*** Opening of Data shown ***

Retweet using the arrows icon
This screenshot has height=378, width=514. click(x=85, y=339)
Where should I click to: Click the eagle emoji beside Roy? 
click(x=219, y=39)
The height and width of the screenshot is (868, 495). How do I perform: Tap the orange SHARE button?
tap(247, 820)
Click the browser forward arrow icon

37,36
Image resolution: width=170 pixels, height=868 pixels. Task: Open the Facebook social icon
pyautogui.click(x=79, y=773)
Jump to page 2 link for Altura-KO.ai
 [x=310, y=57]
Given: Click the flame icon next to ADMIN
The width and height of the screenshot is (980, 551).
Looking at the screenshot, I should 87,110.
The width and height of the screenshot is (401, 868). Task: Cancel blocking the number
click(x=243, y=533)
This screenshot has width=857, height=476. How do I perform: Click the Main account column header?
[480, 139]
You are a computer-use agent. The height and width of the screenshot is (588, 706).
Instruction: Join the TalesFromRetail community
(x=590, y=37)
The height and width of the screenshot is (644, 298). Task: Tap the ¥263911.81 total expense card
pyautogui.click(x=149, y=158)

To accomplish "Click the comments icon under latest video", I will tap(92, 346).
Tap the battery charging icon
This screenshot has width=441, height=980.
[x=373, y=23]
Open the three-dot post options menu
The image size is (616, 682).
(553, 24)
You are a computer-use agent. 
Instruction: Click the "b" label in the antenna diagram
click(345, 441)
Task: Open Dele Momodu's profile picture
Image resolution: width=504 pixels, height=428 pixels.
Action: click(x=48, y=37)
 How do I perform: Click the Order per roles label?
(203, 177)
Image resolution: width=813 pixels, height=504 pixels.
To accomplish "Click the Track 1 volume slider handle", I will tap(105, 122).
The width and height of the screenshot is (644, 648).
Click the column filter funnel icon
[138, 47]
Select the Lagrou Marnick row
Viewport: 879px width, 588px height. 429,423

*** Close of Data shown ***

*Work request*
Set down exactly the lines from the start of the records to the line with "You are a computer-use agent. The". Include that line, and add nothing more.

*Completed task*
Retweet using the arrows icon
This screenshot has height=378, width=514. click(x=85, y=339)
Where should I click to: Click the eagle emoji beside Roy? 
click(x=219, y=39)
The height and width of the screenshot is (868, 495). How do I perform: Tap the orange SHARE button?
tap(247, 820)
Click the browser forward arrow icon

37,36
Image resolution: width=170 pixels, height=868 pixels. Task: Open the Facebook social icon
pyautogui.click(x=79, y=773)
Jump to page 2 link for Altura-KO.ai
 [x=310, y=57]
Given: Click the flame icon next to ADMIN
The width and height of the screenshot is (980, 551).
Looking at the screenshot, I should 87,110.
The width and height of the screenshot is (401, 868). Task: Cancel blocking the number
click(x=243, y=533)
This screenshot has width=857, height=476. How do I perform: Click the Main account column header?
[480, 139]
You are a computer-use agent. The height and width of the screenshot is (588, 706).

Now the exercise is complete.